Ispettori ministeriali all’impianto di Salanetti. A fare un commento sulla notizia, per il coordinamento dei comitati ambientali della Piana è Liano Picchi.
“Venerdì sono giunti gli ispettori ministeriali per esaminare le procedure relative all’impianto di Salanetti – dice – Possiamo ringraziare l’onorevole Riccardo Zucconi che ha preso in considerazione il problema ascoltando le molteplici voci di disaccordo che emergevano dalla popolazione e ha presentato un’interrogazione a riguardo. Tuttavia, non possiamo nascondere una certa delusione per l’assoluta assenza di contatti degli ispettori con la popolazione locale che, ha sollevato la questione e soprattutto dovrà sopportare le conseguenze. Poiché la raccolta della documentazione avrebbe potuto avvenire tramite via telematica, credevamo che la visita sul campo avrebbe permesso loro di comprendere meglio il problema e sopratutto individuare le criticità esistenti che rendono la vita già difficile”.
“Se avessero ascoltato la voce di “chi ci vive” sarebbero tornati a Roma con dati più completi e accurati di quelli che hanno potuto acquisire da Retiambiente e Del Chiaro, fortemente favorevoli all’impianto.

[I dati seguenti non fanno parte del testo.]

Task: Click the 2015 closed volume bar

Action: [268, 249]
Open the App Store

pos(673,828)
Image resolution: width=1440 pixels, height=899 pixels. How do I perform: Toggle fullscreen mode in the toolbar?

Attendiamo con serenità il risultato, senza speranze infondate, conosciamo gli forti interessi in gioco e quanto deboli invece siano le voci di chi dovrebbe proteggerci. Un caso tipico è il problema dei Pfas: nessun ente l’ha preso seriamente in considerazione prima che noi l’avessimo sollevato, eppure è reale ed estremamente grave. Per non parlare del sindaco di Capannori che come prima autorità sanitaria dovrebbe principalmente preoccuparsi della salute dei suoi cittadini, già afflitti dal serio problema della polvere fine, invece di peggiorarla con la combustione di un milione e mezzo di metri cubi di combustibili fossili. Ci consola solo il fatto che già in passato su “fatti già avvenuti” l’Istituto superiore di sanità ha bloccato definitivamente l’impianto dell’Italcarta, già approvato dalla maggior parte di quegli enti che oggi ci hanno ignorato”.